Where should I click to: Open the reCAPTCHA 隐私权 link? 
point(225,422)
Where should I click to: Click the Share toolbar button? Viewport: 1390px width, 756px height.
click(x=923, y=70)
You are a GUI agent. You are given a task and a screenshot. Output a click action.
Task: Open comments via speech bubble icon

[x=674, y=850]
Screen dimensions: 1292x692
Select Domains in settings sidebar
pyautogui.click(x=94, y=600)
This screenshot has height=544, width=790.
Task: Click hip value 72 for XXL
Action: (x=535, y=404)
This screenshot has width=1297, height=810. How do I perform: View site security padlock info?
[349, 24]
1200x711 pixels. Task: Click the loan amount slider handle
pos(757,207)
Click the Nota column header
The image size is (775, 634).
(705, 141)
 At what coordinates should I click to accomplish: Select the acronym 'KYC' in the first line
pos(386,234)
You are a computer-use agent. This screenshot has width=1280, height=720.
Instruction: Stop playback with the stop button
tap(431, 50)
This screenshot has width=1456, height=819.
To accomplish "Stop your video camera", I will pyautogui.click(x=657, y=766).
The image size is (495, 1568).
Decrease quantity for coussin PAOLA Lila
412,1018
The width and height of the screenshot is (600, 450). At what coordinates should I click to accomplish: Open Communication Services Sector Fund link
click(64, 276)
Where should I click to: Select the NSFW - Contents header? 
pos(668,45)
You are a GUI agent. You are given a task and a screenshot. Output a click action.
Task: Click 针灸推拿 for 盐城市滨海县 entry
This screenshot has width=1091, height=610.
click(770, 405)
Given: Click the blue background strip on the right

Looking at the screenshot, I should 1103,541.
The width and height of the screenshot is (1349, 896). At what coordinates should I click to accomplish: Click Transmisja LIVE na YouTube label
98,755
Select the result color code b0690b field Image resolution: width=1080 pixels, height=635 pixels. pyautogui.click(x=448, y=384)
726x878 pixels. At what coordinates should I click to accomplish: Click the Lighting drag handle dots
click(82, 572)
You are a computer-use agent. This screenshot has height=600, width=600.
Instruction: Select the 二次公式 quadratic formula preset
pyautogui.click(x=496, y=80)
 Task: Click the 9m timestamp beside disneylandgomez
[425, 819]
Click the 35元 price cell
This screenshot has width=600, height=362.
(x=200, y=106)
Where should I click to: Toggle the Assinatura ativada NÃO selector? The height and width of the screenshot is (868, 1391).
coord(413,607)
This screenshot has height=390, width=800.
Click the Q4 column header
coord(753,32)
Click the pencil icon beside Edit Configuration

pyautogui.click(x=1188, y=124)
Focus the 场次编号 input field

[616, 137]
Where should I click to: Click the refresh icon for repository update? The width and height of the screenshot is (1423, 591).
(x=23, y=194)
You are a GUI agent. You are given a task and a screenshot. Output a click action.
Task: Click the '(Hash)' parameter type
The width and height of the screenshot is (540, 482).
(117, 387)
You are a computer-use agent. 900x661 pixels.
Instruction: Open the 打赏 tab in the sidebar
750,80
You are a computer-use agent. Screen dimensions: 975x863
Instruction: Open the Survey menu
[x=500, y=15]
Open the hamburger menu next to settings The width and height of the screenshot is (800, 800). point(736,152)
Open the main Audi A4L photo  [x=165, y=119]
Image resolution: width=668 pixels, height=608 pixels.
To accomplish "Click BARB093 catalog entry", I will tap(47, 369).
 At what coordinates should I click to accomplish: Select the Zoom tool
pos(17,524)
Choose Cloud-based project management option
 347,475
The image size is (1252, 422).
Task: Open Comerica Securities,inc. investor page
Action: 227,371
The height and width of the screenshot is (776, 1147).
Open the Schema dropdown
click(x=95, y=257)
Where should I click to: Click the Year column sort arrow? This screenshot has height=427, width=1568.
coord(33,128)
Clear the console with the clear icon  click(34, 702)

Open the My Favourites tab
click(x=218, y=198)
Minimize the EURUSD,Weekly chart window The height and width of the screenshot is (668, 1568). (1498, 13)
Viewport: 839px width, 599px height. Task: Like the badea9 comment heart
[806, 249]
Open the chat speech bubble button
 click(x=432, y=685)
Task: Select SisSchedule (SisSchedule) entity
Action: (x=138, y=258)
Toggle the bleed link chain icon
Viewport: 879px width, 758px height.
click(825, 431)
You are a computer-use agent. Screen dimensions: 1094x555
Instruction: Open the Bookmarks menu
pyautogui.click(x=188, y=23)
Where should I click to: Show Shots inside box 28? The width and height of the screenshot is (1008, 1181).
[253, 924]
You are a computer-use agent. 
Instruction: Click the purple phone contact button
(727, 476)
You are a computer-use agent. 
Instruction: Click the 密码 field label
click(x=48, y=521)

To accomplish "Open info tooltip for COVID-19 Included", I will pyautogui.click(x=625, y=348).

-------------------------

**Prompt**
Your reply should be only the number of lines in the preceding data that include the word "agent".

**Reply**
10